Tabii ki. Nasıl kurulacak bilmiyorum ama, ileride barış masası mutlaka kurulacak. Masadan başka bir yol yok. Barışın toplumsallaşması, mahallelerimize inmesi için o masada muhakkak kadınların sesinin, sözünün olması gerekiyor. Hem o evlerin her birinin düşüncelerinin masaya yansıması, hem de imzalanacak anlaşmanın bir gün o mahallelere, o evlere girebilmesi için çok önemli kadınların sözü. Barış anlaşmalarının toplumsal cinsiyet gözlüğüyle yazılmasının, uygulamaya konmasının çok önemli olduğunu düşünüyorum. Barışın toplumsallaşması anlamında da kadın örgütlerine, örgütlü gruplara çok şey düşüyor. Biz birbirimize dokunmadığımız müddetçe, barış imzalansa bile hiç merak etmeyin, savaş bir gün bir yerden çıkar. Senin gidip oraya dokunman, o mahalledeki kadına, çocuğa dokunman gerekiyor.

Barışın yakın gelecekte sağlanabileceğinden umutlu musunuz?

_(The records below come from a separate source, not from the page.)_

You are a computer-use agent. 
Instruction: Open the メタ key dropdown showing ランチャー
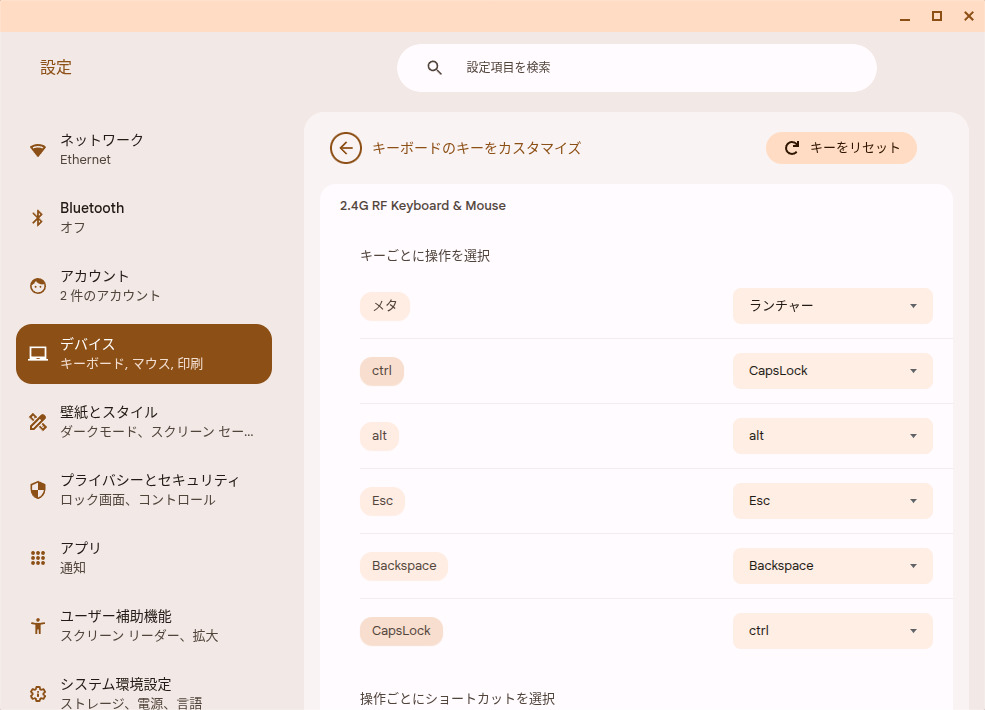[832, 306]
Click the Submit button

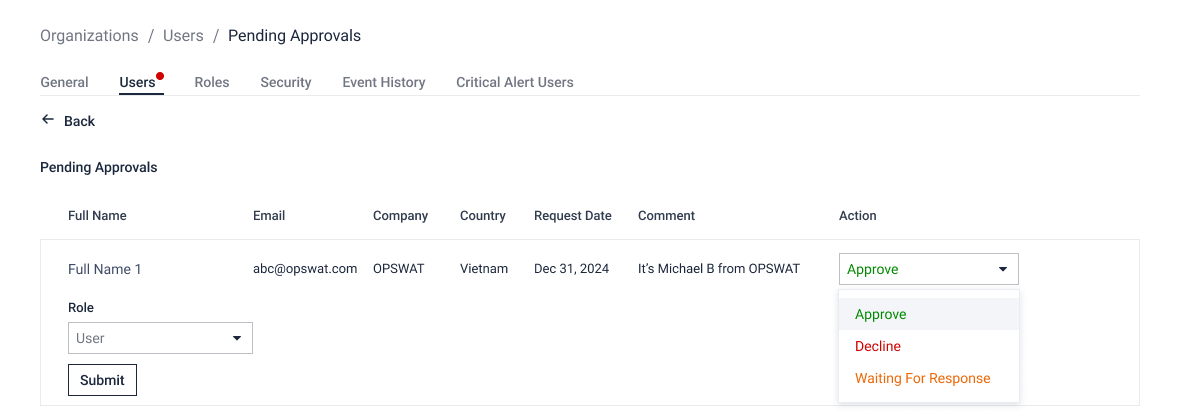(102, 380)
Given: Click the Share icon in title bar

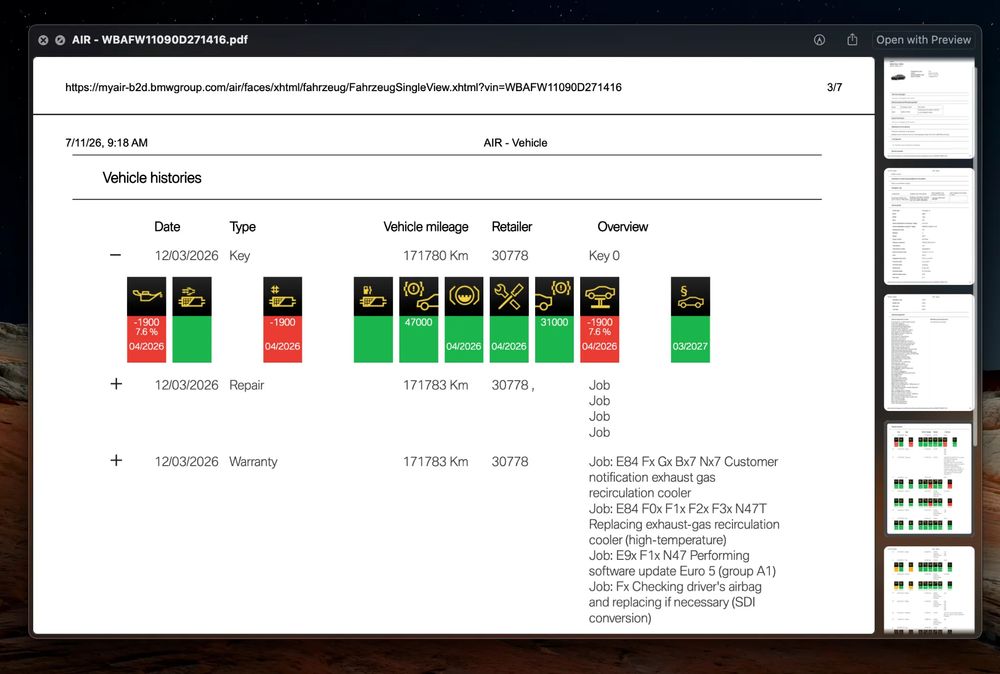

Kısa vadede bir umut görmüyorum. Hükümetin içinde de “Bu böyle gitmez” diye düşünenler olduğunu sanıyorum. Ama kısa vadede, birkaç ay içinde masaya dönüş olmasa da, sonuçta tek çare masa. Orta vadede masaya dönüşün olacağını düşünüyorum. Bana bölge dışından çok fazla mektup geliyor, insanlar ne yapabileceklerini soruyor. Herkesin yapabileceği bir şey mutlaka var. Bir kere sesinizi çıkarmanız çok önemli. Her ses çok kıymetli. Bu sesi savaşa karşı yükseltmeniz lâzım. Aksi takdirde, birbirimizin yüzüne bakamayacak duruma geleceğiz. Herkesin yapabileceği bir şey var. Öğretmenseniz bir dersi barışa ayırabilirsiniz, tiyatrocuysanız bir oyununuzu barışa adayabilirsiniz. Hiçbir şey yapamıyorsanız Sur’a, Cizre’ye yardım gönderebilirsiniz. Yazabilirsiniz, çizebilirsiniz. Buralarda yaşayan arkadaşlarınızı arayıp “Nasılsınız?” diyebilirsiniz. Öyle bir dönemden geçiyoruz ki, insanların her insani şeye, bir “Nasılsın”a bile ihtiyacı var.

 

1    Başbakan Ahmet Davutoğlu, 1 Şubat’ta Suudi Arabistan ziyaretinde gazetecilere Sur ilçesi için "Diyarbakır- Sur'u öyle inşa edeceğiz ki, aynen Toledo gibi mimari dokusuyla herkesin görmek istediği bir yer haline gelecek" dedi.